Saved entries:
------
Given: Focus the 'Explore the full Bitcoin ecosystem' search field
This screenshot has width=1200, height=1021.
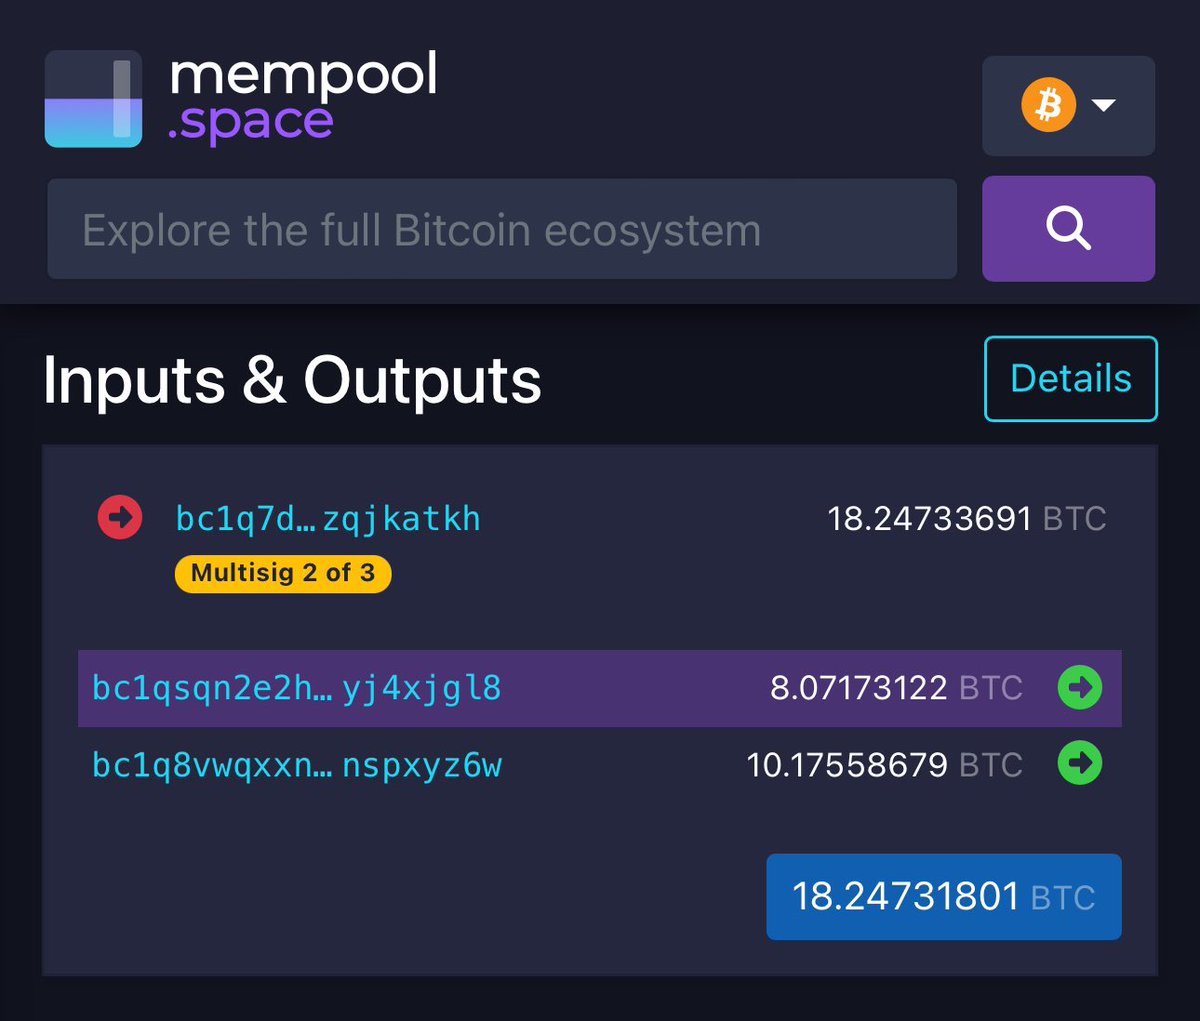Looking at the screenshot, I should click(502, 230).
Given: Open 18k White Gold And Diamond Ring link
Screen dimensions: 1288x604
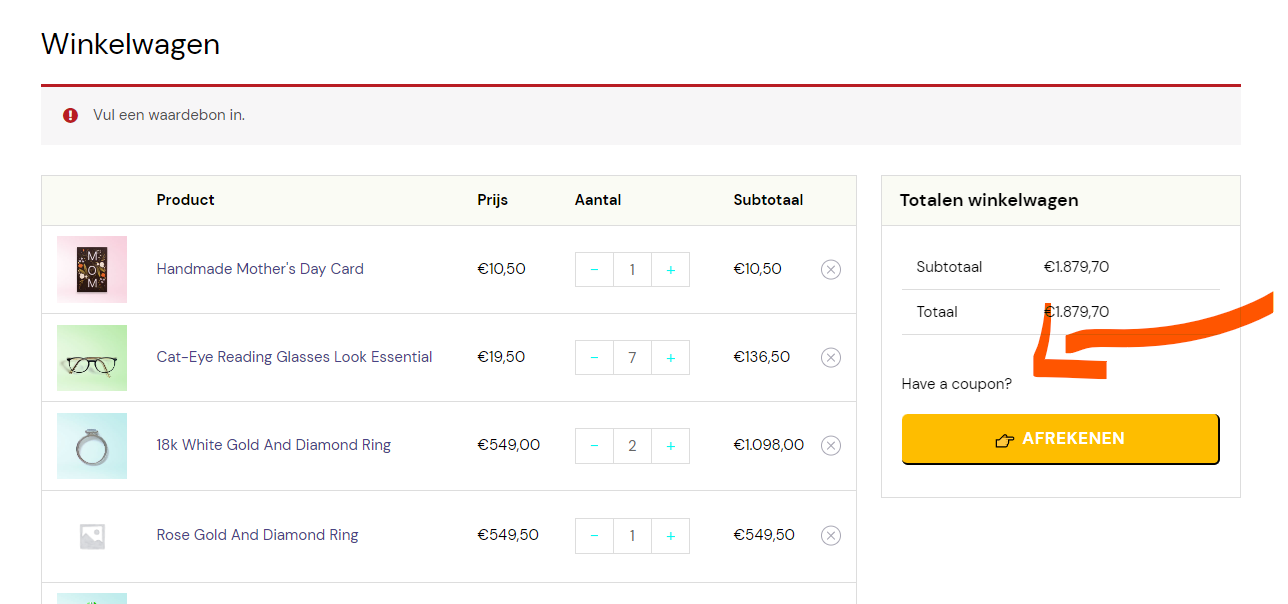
------
◆ AIM OF THE EXERCISE: Output the records exactly, pictures excluded.

◆ ANSWER TO THIS PROBLEM:
Given: Focus the 'Explore the full Bitcoin ecosystem' search field
This screenshot has width=1200, height=1021.
Looking at the screenshot, I should click(502, 230).
Given: Open 18k White Gold And Diamond Ring link
Screen dimensions: 1288x604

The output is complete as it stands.